Pendant ce temps, dans cette fraction du Canada uni qui est la nôtre mais qui appartient à tous les Canadiens, tous gardiens de notre patrimoine, on jongle pour échapper à l’emprise grandissante du Fédéral. On pense notamment déclarer notre souveraineté dans nos champs de compétence par le biais d’une Constitution québécoise. Ce serait un souhait constitutionnalisé pour que règne la modération intérieure dans le Canada uni.
Qui veut ça? Les trois principaux partis de l’Assemblée nationale ont assez de recherchistes pour savoir ce que l’on peut vouloir au Canada. Comme une Constitution québécoise a un pouvoir symbolique, pour que ce ne soit pas des paroles en l’air, ils espèrent un vote unanime. Si on stipule que le Québec détient des compétences souveraines, cela doit être dit avec suffisamment de force.
Il y a malheureusement un paradoxe à rechercher la force à travers l’unanimité. D’emblée les fédéralistes savent très bien que la direction du Québec est collégiale et que le marais risque de s’agrandir avec un Sénat basé sur la représentation régionale. L’ancienne direction provinciale peut très bien être remplacée par une nouvelle partagée par le Sénat et les provinces réunies, de leur côté, par le Conseil de la Fédération.
Fatalement, les nouvelles exigences de l’époque vont céder aux pressions de la croissance démographique dans l’ouest.
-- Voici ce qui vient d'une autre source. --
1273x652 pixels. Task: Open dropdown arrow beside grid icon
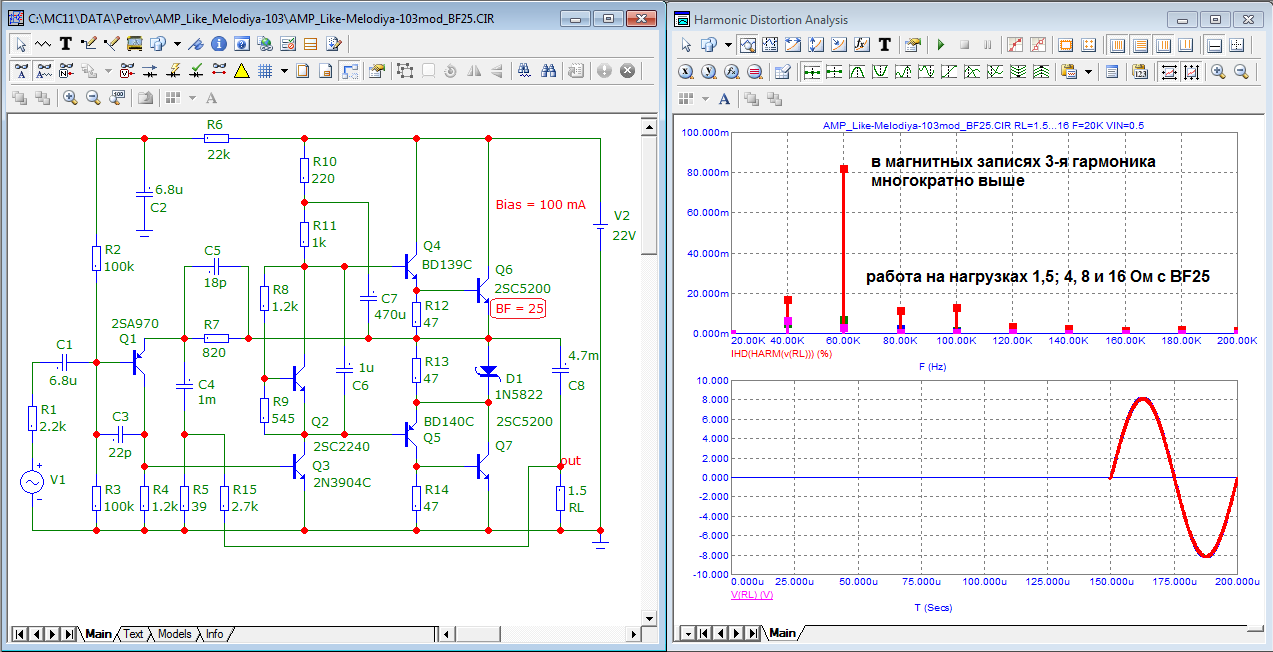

Plus les régions du Canada uni se peuplent, plus les anciennes bonnes intentions seront troquées contre des nouvelles, plus précises, mieux définies en fonction du nombre grandissant de Canadiens qui participent d’un horizon culturel et linguistique différent du nôtre et dont l’intérêt politique apparaît, à leurs yeux, comme un bien en soi.
Les juridictions ne sont pas des enclaves. Le Canada traverse sans fin le Québec et les juridictions québécoises sont au service de cette pénétration. Avec l’adoption de l’enseignement de l’anglais en première année dans un contexte de pénurie des professeurs et le projet de refonte de l’Histoire pour diluer la tendance à en faire l’histoire d’une lutte contre l’hégémonie du conquérant, nous franchissons des étapes dans l’hybridation grandissante du Québec. Partant du principe que tout est dans la façon de le présenter, on se fait rassurant : les Québécois apprennent juste à se penser autrement comme un être en association.
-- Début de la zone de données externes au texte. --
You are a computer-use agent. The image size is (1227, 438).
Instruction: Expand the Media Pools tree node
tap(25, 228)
On a dit et redit que le Québec devait changer le récit par lequel il prenait conscience de lui-même. En changeant notre rapport au passé on change notre rapport à notre identité, à notre vie. Les Québécois baignent constamment dans cette idée défendue par tant de tribuns fédéralistes que nous sortons maintenant d’une longue erreur, une erreur que nous devons piétiner à tout prix.
Les fédéralistes enfourchent, fréquemment et souvent systématiquement, ce cheval du renouveau identitaire. Les fédéralistes se gardent bien de mettre à jour les interdits canadiens qui se cachent sous ce soi-disant renouveau identitaire. Ce sont les Québécois qui sont représentés comme une nation sans papier, une nation qui attend et qui, en attendant, devient de plus en plus hybride au Canada.
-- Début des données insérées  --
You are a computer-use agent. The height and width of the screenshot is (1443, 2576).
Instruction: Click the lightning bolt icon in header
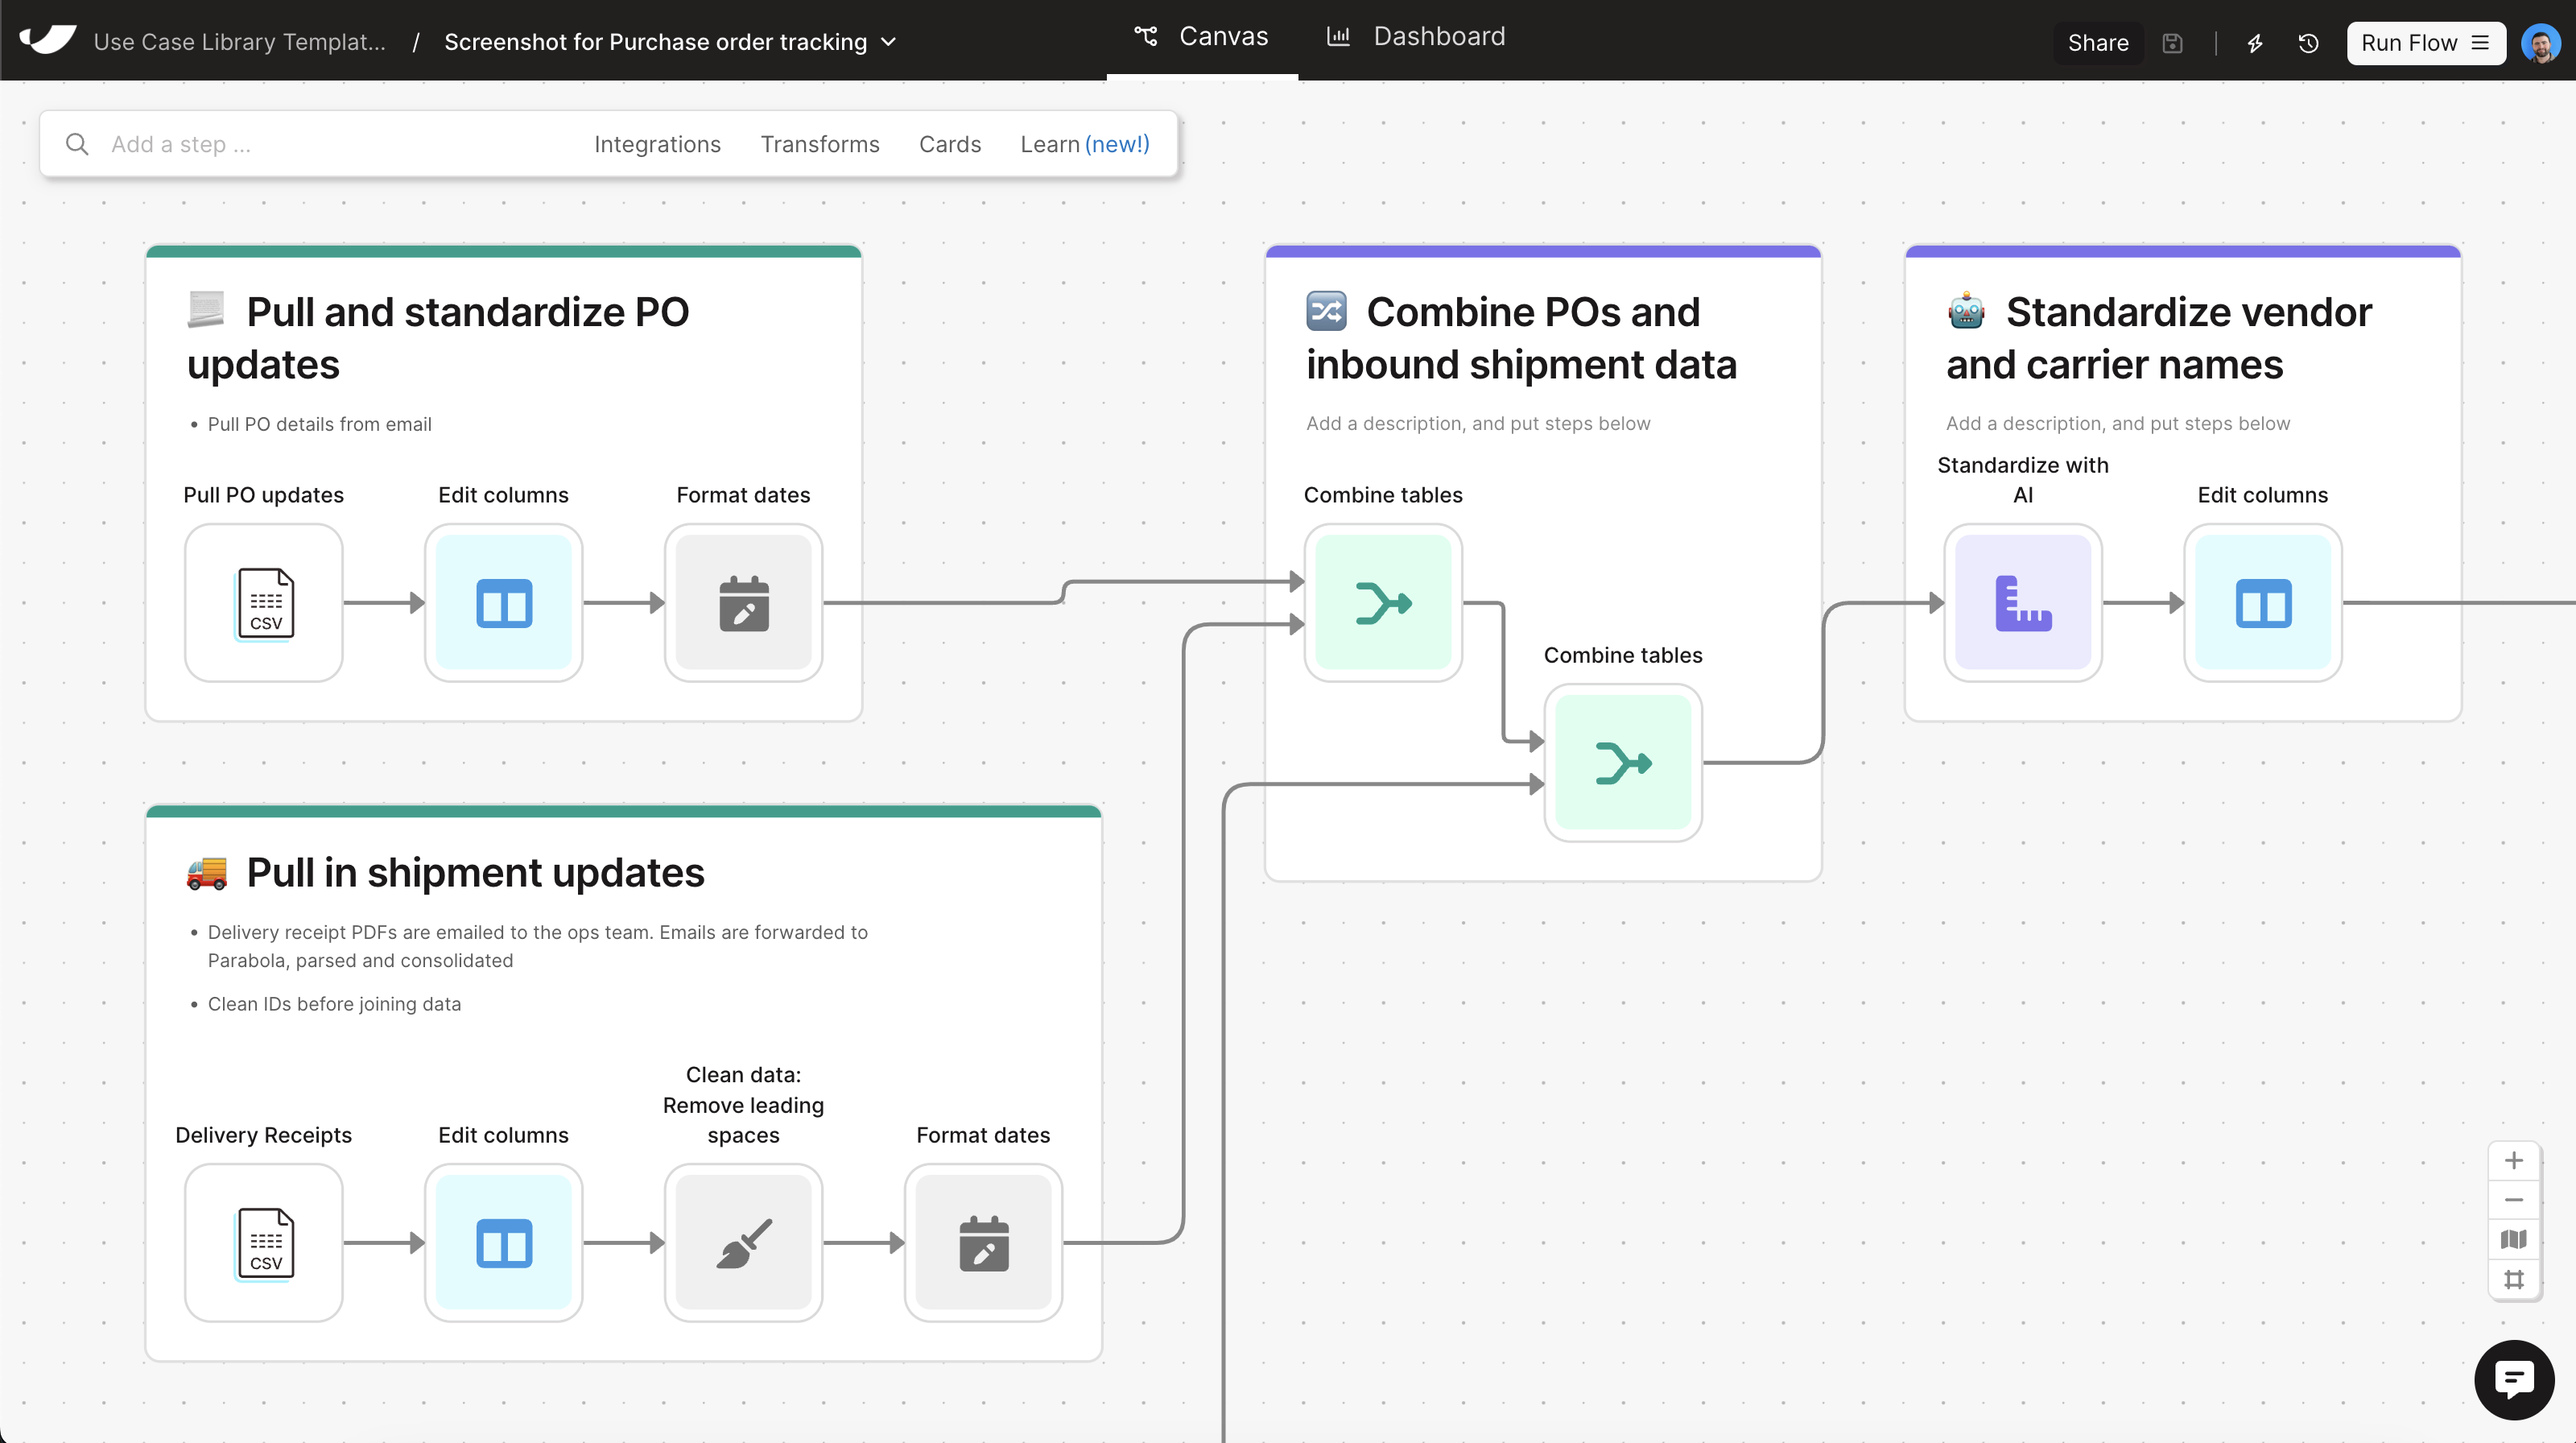[x=2254, y=43]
Harper réitère dans son message de bons vœux que l’on s’apprête à célébrer une fête qui a vu le jour bien avant ce qu’il nomme faussement la « confédération ». Et en guise d’exemple, il rappelle que « l’année prochaine nous célébrerons le 400e anniversaire de la fondation de la ville de Québec et de l’État canadien. » Il n’y a plus qu’à conclure que la nation québécoise n’est pas prioritaire par nature, que son patrimoine est sous l’égide du Canada mais qu’à titre de fondatrice du Canada, la nation québécoise doit se solidariser avec la ligne d’innovation politique du Canada qui, elle, lui échappe et lui échappera toujours davantage.
On en a empêché d’abord les francophones d’avoir un pays français par les armes. Maintenant on présente l’assimilation du Québec dans le Canada uni comme le fruit d’une lutte bienveillante contre toute législation discriminatoire. On dit craindre que l’existence spécifique du Québec module les rapports entre les groupes ethniques sur la base de désavantages mutuels. À tel point que la nation québécoise et ses représentants élus administrent pour prévenir toute accusation.
À peine réélu, le gouvernement Charest met Montréal en position de tutelle. Le Québec témoigne ainsi de sa tendance à se redoubler constamment. Il veille à produire des instances pour se contrecarrer juste au cas où il pourrait pencher vers des comportements abusifs. On part du principe qu’être Québécois c’est être un maillon et qu’on est quitte à traîner toute la chaîne devant soi. Chacun proposera un plan dans son secteur et on prendra des super-engagements pour ne rien soumettre de force.
Puisque la nation québécoise existe dans un Canada uni, elle ne doit pas se centrer sur elle-même, répète la chanson en sourdine. La règle présumée c’est d’accéder à un degré supérieur d’écoute par rapport à l’autre. D’un même souffle on soutient qu’il ne faut pas s’emprisonner dans les vieilles catégories entre anglos et francos. Pourtant il est dans la logique même du combat fédéraliste de ne faire que cela.
On est englouti année après année par cet ultimatum : comme Québécois ou vous travaillez à l’effacement de vos frontières ou vous collaborez pour que les anglophones puissent garder les leurs. Les mesures sont arrêtées en fonction de cet ultimatum. Le sort qui attend les initiatives montréalaises le montre bien. Les délais sont fixés par un groupe de collaborateurs, s’il vous plaît, et on veillera, si jamais les francos sont en surnombre, à frayer un droit de passage pour le représentant fédéral, lequel pourra calmer le jeu.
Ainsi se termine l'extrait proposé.